MÜHLHEIM/MAIN - Auf einen gemeinsamen Nenner hat die Commerzbank im letzten Jahr die Datenverarbeitung in ihren auf elf Länder verteilten Filialen gebracht. Die für die Vereinheitlichung notwendige Software stammt aus dem Systemhaus Sesa; hardwareseitig und auf der Netzebene kam DEC zum Zuge. Die neu installierten VAX-Rechner sind online mit der Frankfurter Zentrale des Geldinstituts verbunden.

Bedingt durch das Anwachsen des Geschäftsvolumens in den einzelnen Niederlassungen während der letzten Jahre war es für die Commerzbank an der Zeit, ihre bisherige DV-Philosophie zu revidieren. Früher wurden alle Bestände der Filialen zentral in Frankfurt geführt, wobei die Übertragung der Daten zum IBM-Hostrechner im Remote-Batch-Betrieb erfolgte. Da auch die Software-Entwicklung in den Händen der Zentrale lag, blieben lokale Gegebenheiten wie zum Beispiel das unterschiedliche Meldewesen oft unberücksichtigt. Außerdem war die Geräteausstattung im Hinblick auf Druckstationen, Datenerfassungsterminals und Remote-Rechner sehr unterschiedlich.

Software-Schichtenmodell für Realtime Betrieb

Den Wunsch nach Vereinheitlichung und Modernisierung der Datenverarbeitung äußerten die Filialen selbst. Sie forderten den weitgehenden Abbau manueller Routinearbeiten bei gleichzeitiger Verbesserung der Information und in diesem

Zusammenhang vor allem die Einführung einer DV-gestützten lokalen Buchhaltung. Aus dem Beschluß zur Realisierung einer einheitlichen, dezentralen DV-Lösung, die Mitte 1983 getroffen wurde, geht hervor, daß alle Landesniederlassungen eigene Computer zur Verarbeitung der lokalen Aufgaben erhalten. Überregionale Aufgaben - vor allem die Führung von Informationsbeständen für zentrale Auswertungen - werden weiterhin in Frankfurt bearbeitet. Über ein weltweites Online-Kommunikationsnetz (DECNet) sind alle Niederlassungen an den zentralen Hostrechner angeschlossen. Gleichzeitig werden in Frankfurt die Softwareentwicklung und Fernwartung aller angeschlossenen Computer durchgeführt.

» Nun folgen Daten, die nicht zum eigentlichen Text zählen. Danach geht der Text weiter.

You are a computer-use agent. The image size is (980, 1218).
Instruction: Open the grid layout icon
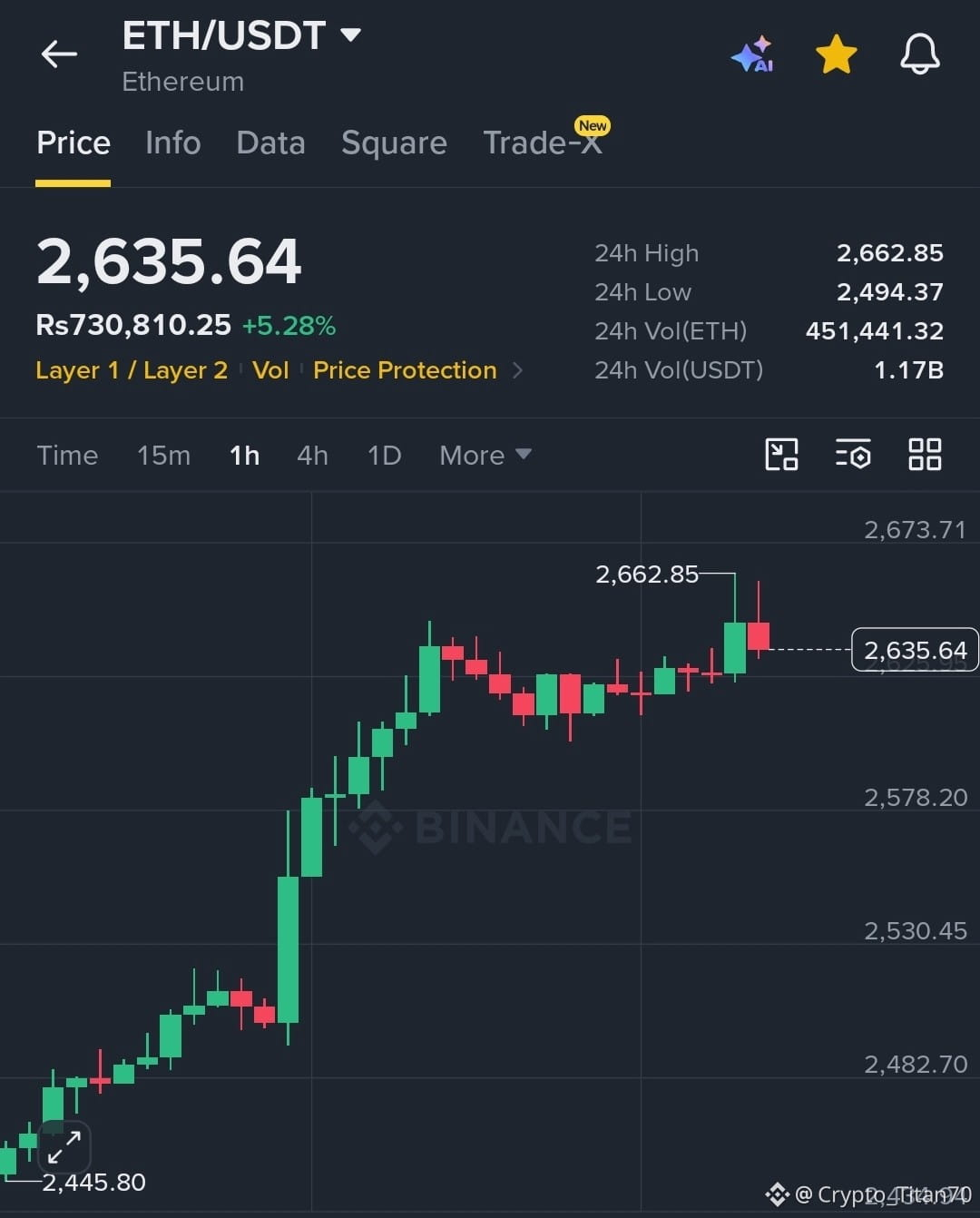[x=925, y=454]
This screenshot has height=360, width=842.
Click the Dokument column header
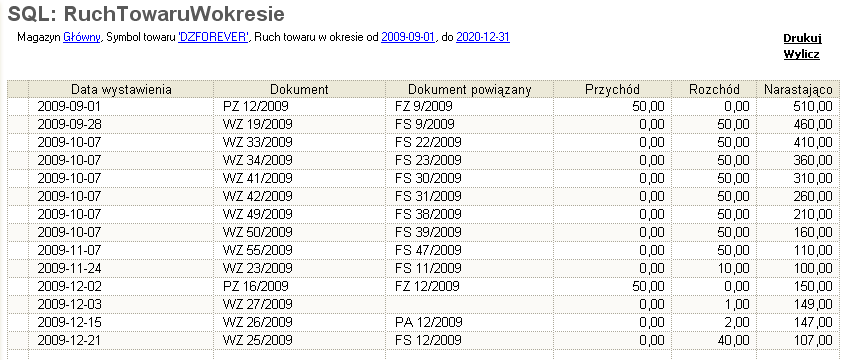[x=299, y=89]
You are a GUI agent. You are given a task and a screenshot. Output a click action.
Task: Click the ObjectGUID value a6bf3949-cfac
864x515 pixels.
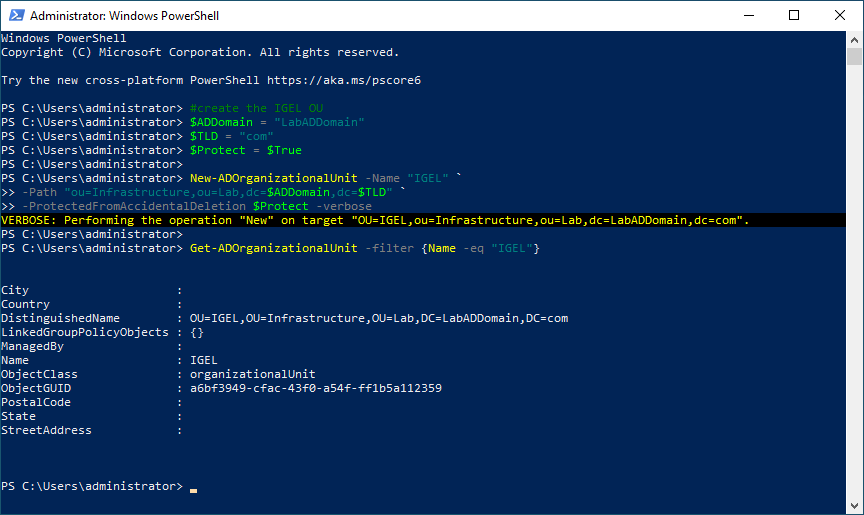tap(315, 388)
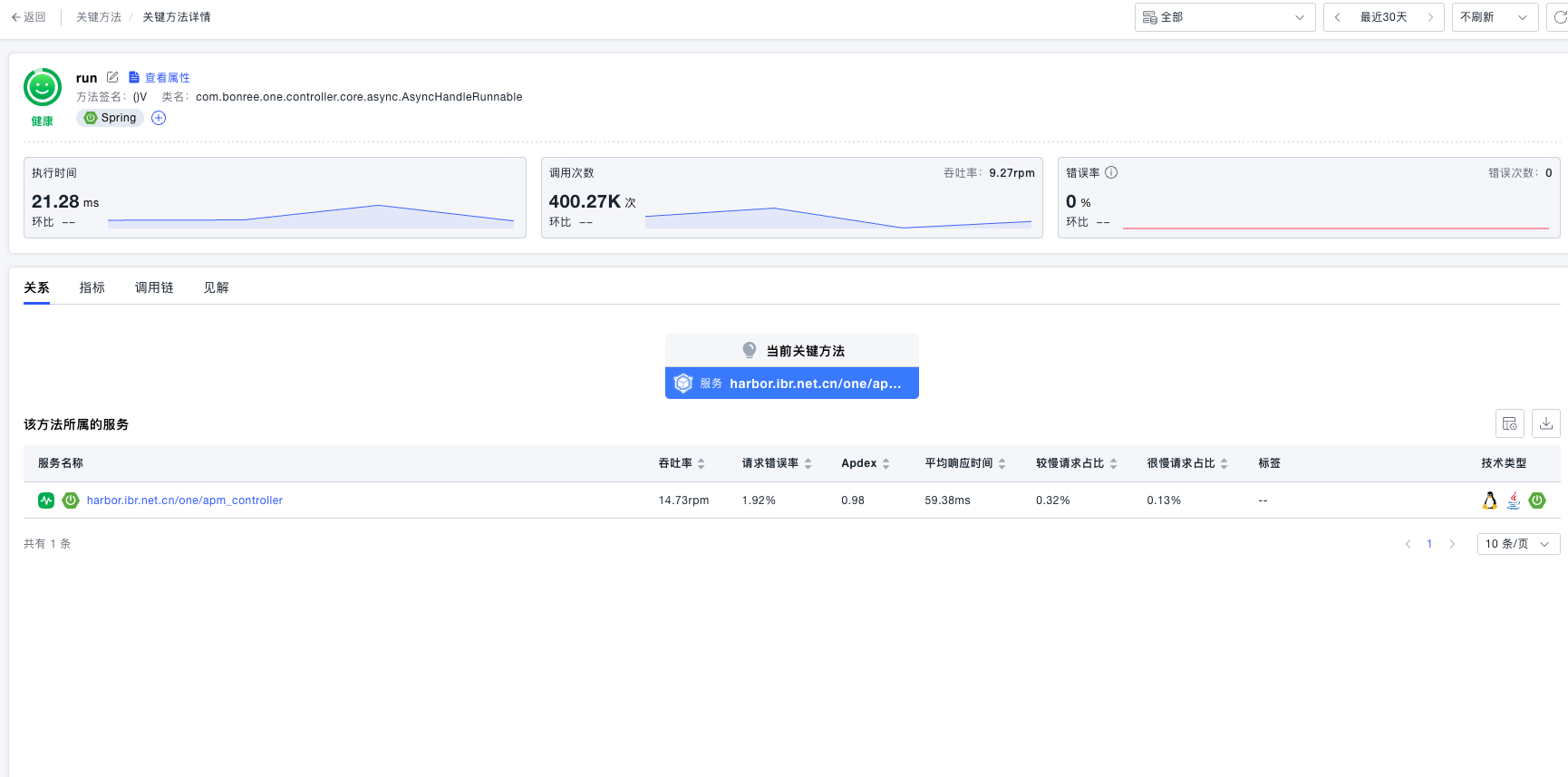Switch to the 调用链 tab

(154, 287)
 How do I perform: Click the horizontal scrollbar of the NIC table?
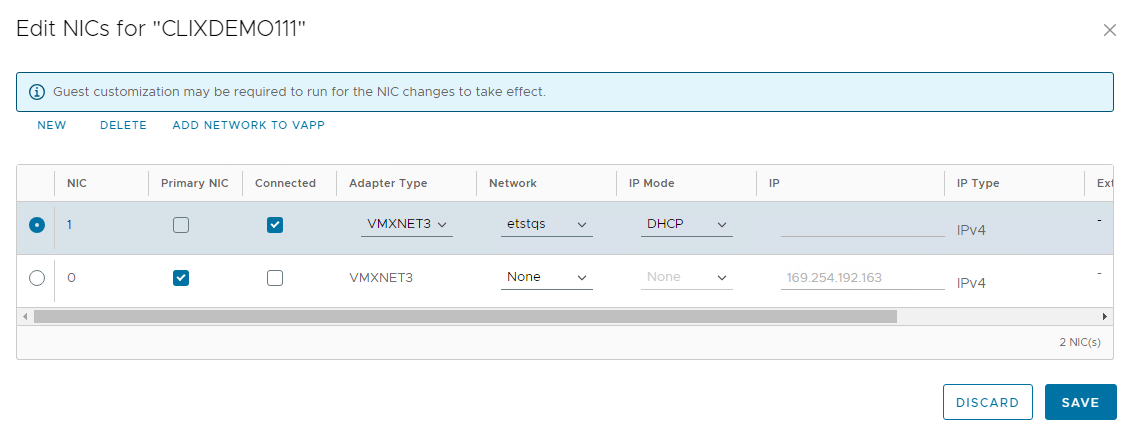[465, 316]
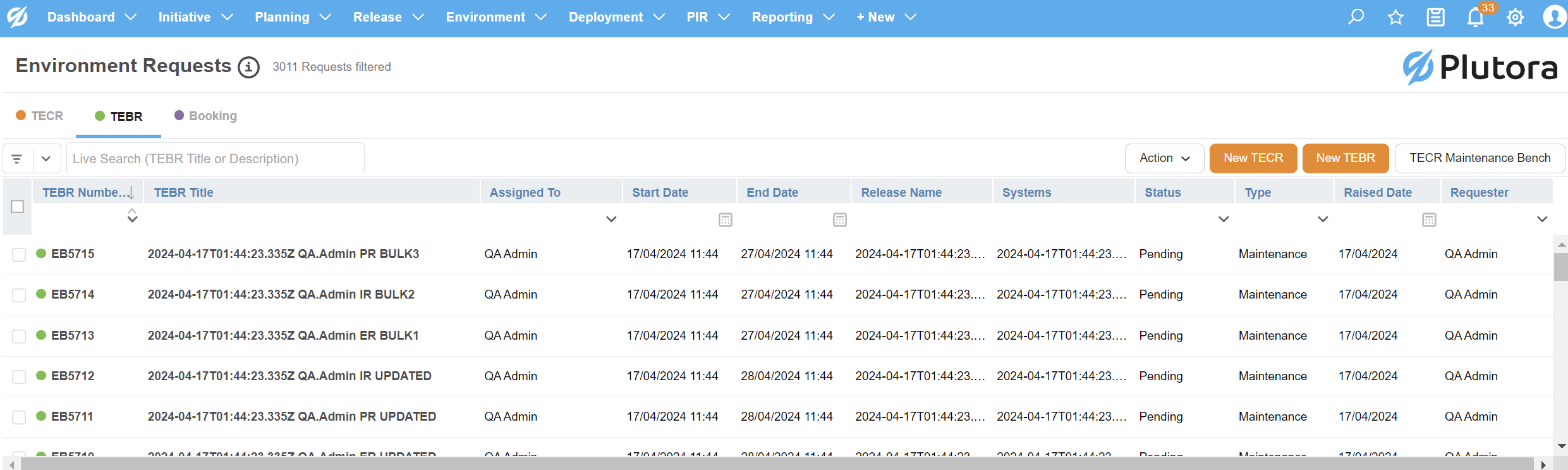
Task: Open TECR Maintenance Bench
Action: click(1479, 158)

Die Hardware im neuen Kommunikationsnetz muß hohen Ansprüchen an Leistungsfähigkeit und flexible Ausbaumöglichkeiten, die Software neuesten Erkenntnissen in bezug auf Einheitlichkeit und Kosteneffizienz auf der einen sowie Flexibilität und Modularität auf der anderen Seite genügen. Diese Zielsetzungen werden vom Hauptauftragnehmer, dem Systemhaus Sesa, auf der VAX-Computerfamilie von Digital Equipment durch ein neuartiges Software-Schichtenmodell realisiert.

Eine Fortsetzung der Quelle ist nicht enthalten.